Heart & soul Muted tones and textures transform this home in Sydney’s southern suburbs into a space with understated style
INSPIRED BY LONG-CHERISHED VALUES OF QUALITY AND SUSTAINABILITY, AN INTERIOR DESIGNER BREATHES LOVE AND LIFE INTO HER 1950S SYDNEY COTTAGE
Beaming as she opens her front door, homeowner Sarah’s smile radiates warmth and welcome, echoing the signature aesthetic that defines the thoughtfully curated interiors beckoning beyond the threshold. The 1950s cottage in Sydney’s southern suburbs that Sarah, an interior designer, renovated together with her builder husband, Tim, is a testament to their credo of, as she puts it, “creating something that’s going to stand the test of time”. When the couple bought the home in 2014, it had been in the same family for three decades and “looked tired and rundown”, says Sarah. She had searched for nine months for a single-level home on a lovely street with a north-facing backyard. “Those were the key things,” she says. “We knew that, with our skills, we could change the rest of it.”
Sarah and Tim rented it out until they began renovating in 2018, when they gutted the interiors and reconfigured the layout to include a fourth bedroom (used as a home office) and second bathroom.

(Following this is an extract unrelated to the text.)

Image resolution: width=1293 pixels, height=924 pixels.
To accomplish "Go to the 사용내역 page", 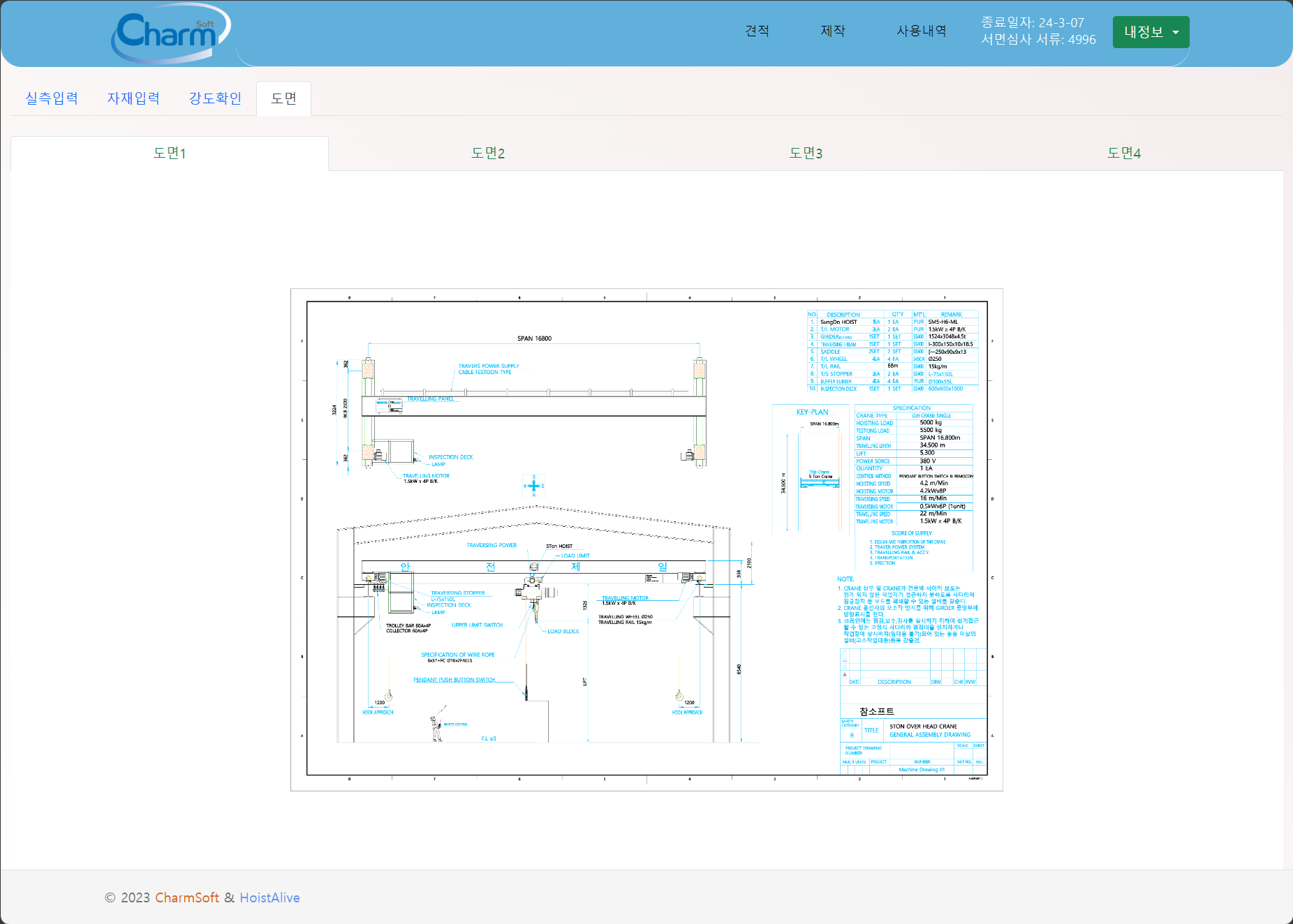I will tap(921, 31).
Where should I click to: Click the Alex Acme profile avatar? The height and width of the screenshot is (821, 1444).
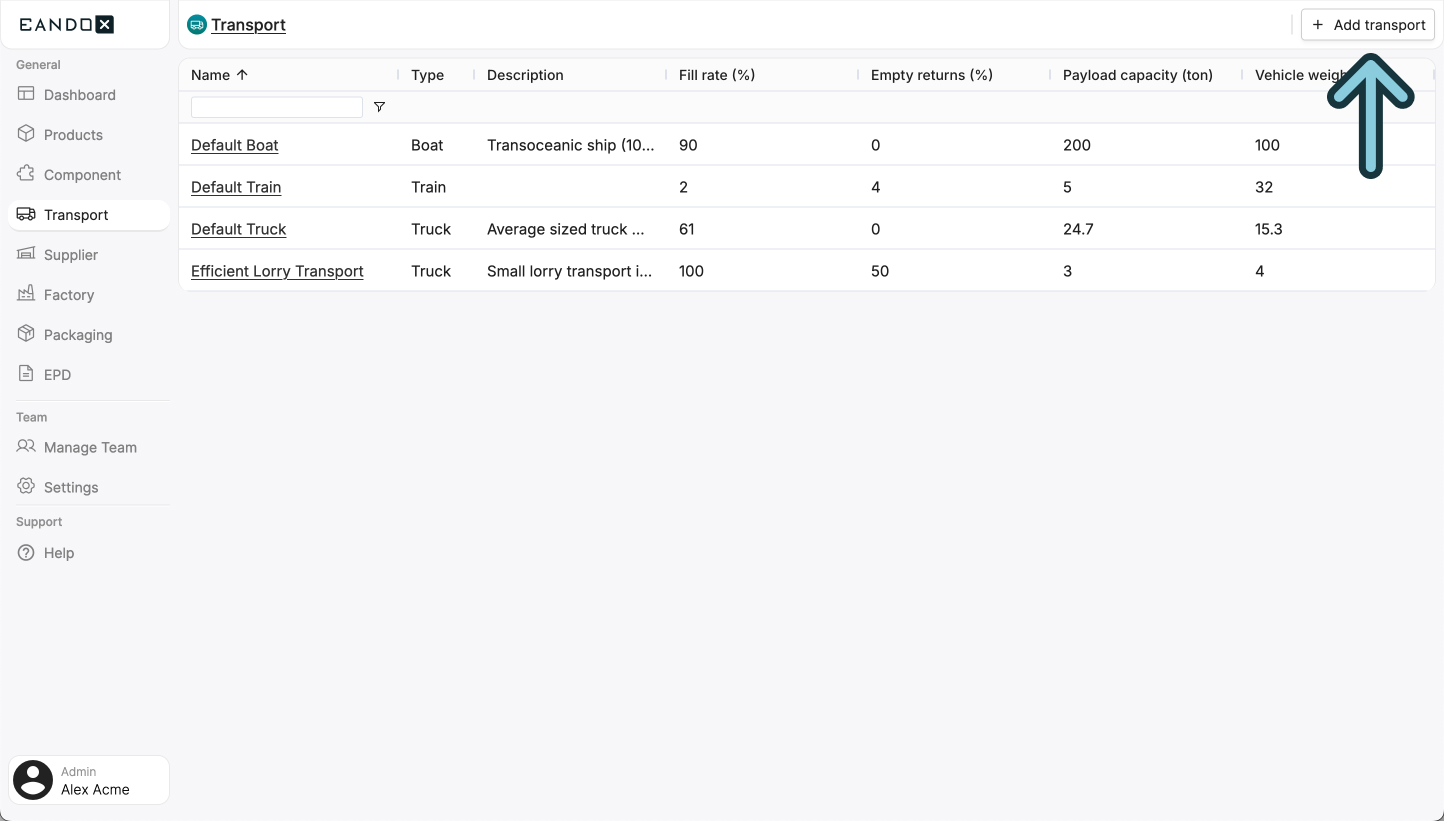pyautogui.click(x=32, y=779)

Just completed, the renovation is a total about-face that nonetheless honours the home’s sturdy bones and historical significance. “I didn’t want it to feel like it had lost its 1950s-cottage feel,” explains Sarah. “All the windows are brand new but they’re timber and the same profile that the original house had. It didn’t interest me to put aluminium in here. I wanted it to feel like it was a newer version of the original.”
Her decorating ethos is informed by the same attention to detail, with a focus on “buy well, buy once and then treasure it”. Sarah credits her “very creative and resourceful” mum, Judy, and late grandmother, Eileen, for instilling the values she cherishes.
Her mother also lit the spark for her passion for interiors. Growing up as an only child in NSW’s Blue Mountains, Sarah – and her imagination – had the run of a rambling property. “I had my own little playroom and vividly remember, from such a young age, taking everything out, rearranging it and putting it back in,” she says. “I would see my mum do this around our house so I would replicate it. Without even realising it, I was teaching myself spatial planning, proportion and scale, and how things work together.”
Sarah’s own home is a mirror of her experience and philosophy of sustainability and substance – from the beloved and battered recycled timber dining table that has “evolved with us” to the “vision board” in her office, where a snapshot of a farmhouse in country NSW signals her dream to find a rural property to love back to life. Just as she and Tim have done with this home. “I don’t know how it’s going to happen,” muses Sarah, flashing a friendly smile, “but it will, I know.”